Das alte Haus
Die Nachkriegsgeneration oder auch die heutige Jugend hat offensichtlich kaum von den Realitäten unserer Eltern, Großeltern Kenntnis.
Erst als ich mich entschlossen hatte, mein Alter allein zu verbringen, hatte ich die Muße, mich für meine „Vorfahren“ zu interessieren. Es liegen mir einfach zu viele Fotos und Geschichten meiner Großeltern (ca. 1885 – Ende der 1980er Jahre) vor, so dass ich begann, in der Geschichte des 20. Jahrhunderts, aber auch ein wenig in der am Ende des 19. Jahrhunderts zu blättern.
Ursächlich war schon die Tatsache, dass unsere Geschichtslehrerin für die Zeit des Pogroms aus einem anderen Buch als dem, das die Schule bzw. die Schulbehörde vorsah, lehrte und sie erklärte uns auch hochinteressant, was da für Ungeheuerlichkeiten geschehen war und dass so etwas nie wieder passieren dürfe.

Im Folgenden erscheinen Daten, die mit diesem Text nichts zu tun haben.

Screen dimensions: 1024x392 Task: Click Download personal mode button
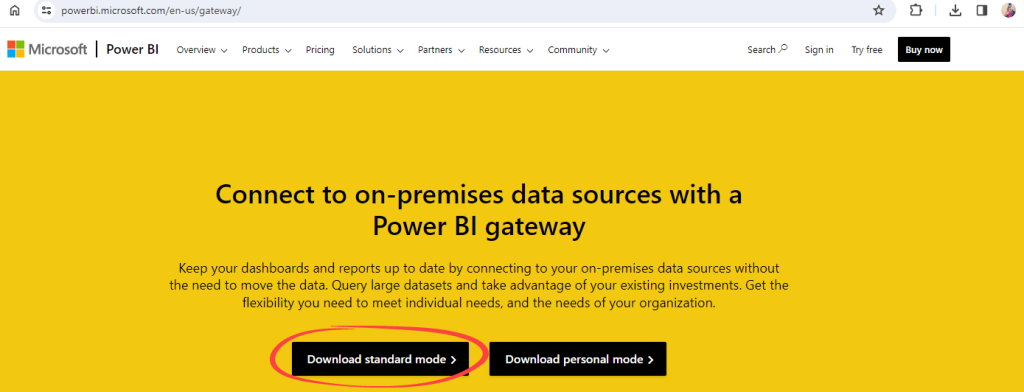tap(578, 359)
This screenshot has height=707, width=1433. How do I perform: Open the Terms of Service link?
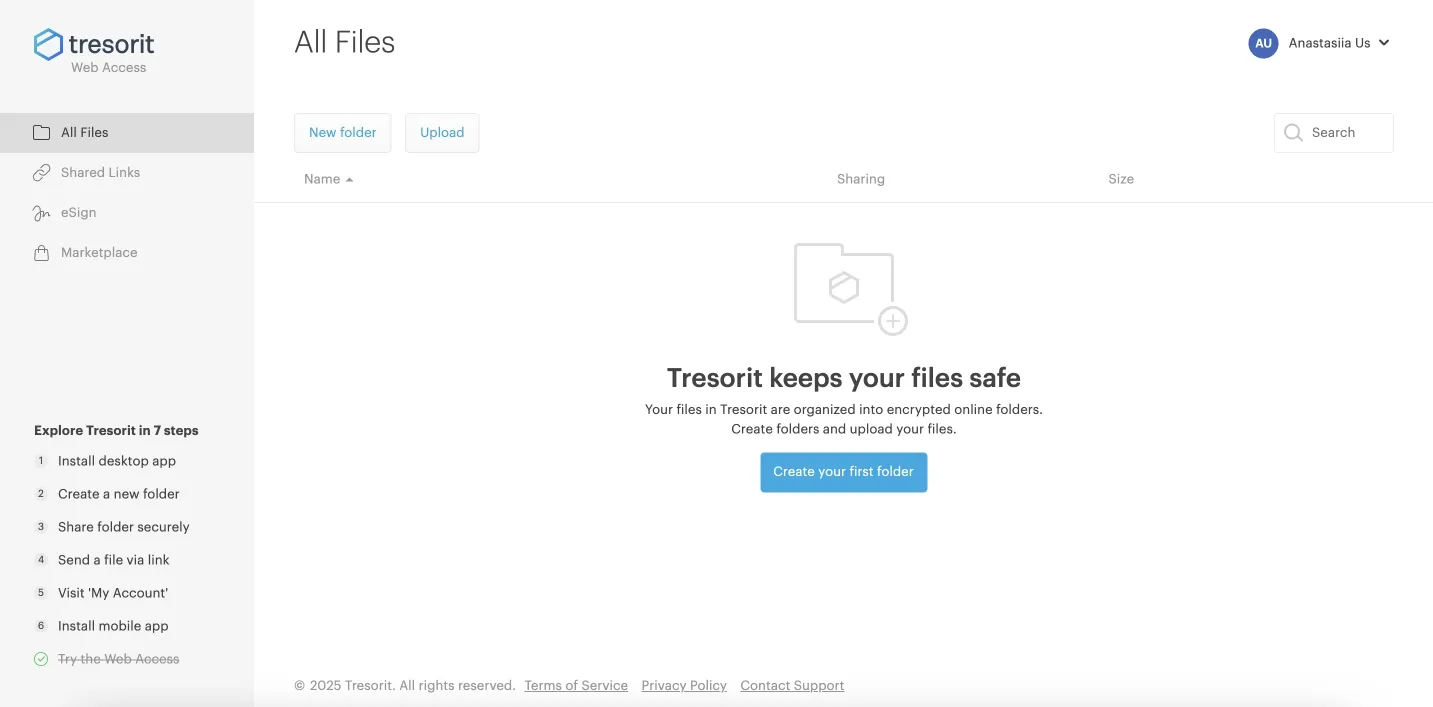[x=576, y=685]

Jahrzehnte später hatte ich aus einem Buch, das ich zu meiner bestandenen Gesellenprüfung von der Lehrfirma erhalten hatte, das Foto eines Münsterschen Giebelhauses entdeckt, auf dessen Giebel tatsächlich Name und Beruf meines Großvaters standen. Drunter stand zu lesen, dass der Malermeister Heinrich Delker seinem Sohn Heinrich dieses Haus als Firmensitz zu seiner Meisterprüfung 1909 übergeben hatte. So stand es halt in den Annalen. Da meine mütterliche Familie sehr viele Nachkommen hatte, habe ich das Foto eingescannt und in DIN A 4-Format meinen interessierten Cousinen und Cousins gerahmt geschenkt.
Fast alle wollten dieses Foto als Erinnerung an das, was der Familie zuvor wohl gehörte, haben, hängten es an einen passenden Platz in ihr Zuhause. Verblüfft und völlig verständnislos war meine Reaktion, als ich dem jüngsten Sohn unseres Großvaters – meinem Patenonkel – diese Bild brachte. Er wollte es nicht. „Das Haus haben die früher den Juden weggenommen!“ war sein Argument.
Moment mal. Das Haus erhielt unser Großvater 1909 von seinem Vater. Die Hitlerzeit mit den Gräueln dieser Jahre war erst 25 Jahre später! Um die Jahrtausendwende lebte die jüdische Gemeinde in Münster eher in Frieden mit der überwiegend christlichen Bevölkerung Münsters, wie ich in den Annalen lesen konnte. Es war keineswegs zu der Zeit in Münster üblich, jüdischen Mitbürgern ihren Besitz zu entreißen!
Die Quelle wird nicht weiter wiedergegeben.